Characterisation of irradiated planar silicon strip sensors for hl-lhc applications

The upgrade of the Large Hadron Collider (LHC) to the High Luminosity LHC (HL-LHC) will increase the requirements on radiation hardness of silicon sensors of the two multi-purpose experiments, ATLAS and CMS, at CERN. For this purpose the CERN RD50 collaboration is investigating radiation hard semiconductor detectors for high luminosity applications. The work for this thesis was done within this framework. Charge multiplication can be beneficial in this context because the collected charge of irradiated devices decreases with increasing irradiation fluence.
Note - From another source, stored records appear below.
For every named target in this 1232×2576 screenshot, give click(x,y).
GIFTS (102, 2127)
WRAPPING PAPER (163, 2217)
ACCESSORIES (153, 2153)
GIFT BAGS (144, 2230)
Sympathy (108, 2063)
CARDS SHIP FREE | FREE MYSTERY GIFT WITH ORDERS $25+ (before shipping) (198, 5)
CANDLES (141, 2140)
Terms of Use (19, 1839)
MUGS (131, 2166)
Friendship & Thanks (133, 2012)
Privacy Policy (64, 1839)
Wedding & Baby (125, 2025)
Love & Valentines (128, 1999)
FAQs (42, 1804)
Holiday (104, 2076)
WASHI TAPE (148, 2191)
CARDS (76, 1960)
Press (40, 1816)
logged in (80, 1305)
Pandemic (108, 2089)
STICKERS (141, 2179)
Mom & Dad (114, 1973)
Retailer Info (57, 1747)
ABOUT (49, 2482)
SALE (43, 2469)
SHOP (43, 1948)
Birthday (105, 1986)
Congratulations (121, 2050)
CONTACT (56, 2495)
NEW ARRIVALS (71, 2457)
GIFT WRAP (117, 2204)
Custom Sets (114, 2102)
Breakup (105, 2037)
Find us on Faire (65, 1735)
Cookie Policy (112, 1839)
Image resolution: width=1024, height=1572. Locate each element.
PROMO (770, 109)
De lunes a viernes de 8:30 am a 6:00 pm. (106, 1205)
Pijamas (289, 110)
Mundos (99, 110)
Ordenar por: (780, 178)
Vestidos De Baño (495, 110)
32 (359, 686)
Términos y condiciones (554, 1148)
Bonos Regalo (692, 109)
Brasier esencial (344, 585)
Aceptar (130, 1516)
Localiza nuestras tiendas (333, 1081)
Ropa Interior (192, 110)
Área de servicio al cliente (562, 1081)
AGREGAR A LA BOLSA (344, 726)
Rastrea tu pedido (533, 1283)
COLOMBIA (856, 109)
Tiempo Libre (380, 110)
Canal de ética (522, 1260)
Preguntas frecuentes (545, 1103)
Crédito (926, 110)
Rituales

Thus the effect of different read-out strip pitch values and strip widths, as well as double implant energy or double diffusion time and intermediate strips, have been investigated for irradiated sensors. Intermediate strips have not shown any benefits, but sensors with a low width-over-pitch (W/P) ratio collect more charge then sensors with higher W/P values. This can be improved by doubling the implant energy. Annealing the sensors irradiated to 5 x 10¹⁵ neq/cm2 has shown that at bias voltages higher then 1000V the collected charge can increase with increasing annealing time. Measuring the collected charge of highly irradiated 50 μm thick sensors has been challenging because random noise peaks could be misidentified as signal due to the low signal value at fluences larger then 1 x 10¹⁶ neq/cm2. New analysis methods were tested and the use of a different fit function shows promising results. The measurement of the current of irradiated sensors with thicknesses from 50 μm to 298 μm has shown that the effective energy value has an upper limit, given by the literature value. For the current related damage rate of highly irradiated sensors the literature value describes an upper limit as well. The knowledge of these limits allows the design of large detector systems. A novel approach was tested to generate a multiplication layer close to the strip surface by irradiating sensors with low energy protons at the Birmingham irradiation facility. The target thickness of this multiplication layer is approximately 10 to 20 μm, but in the irradiations shown in this thesis this target has not been reached. However, the results have improved the knowledge of the irradiation facility and the simulation so that it should be possible to reach the expected thickness in a future irradiation.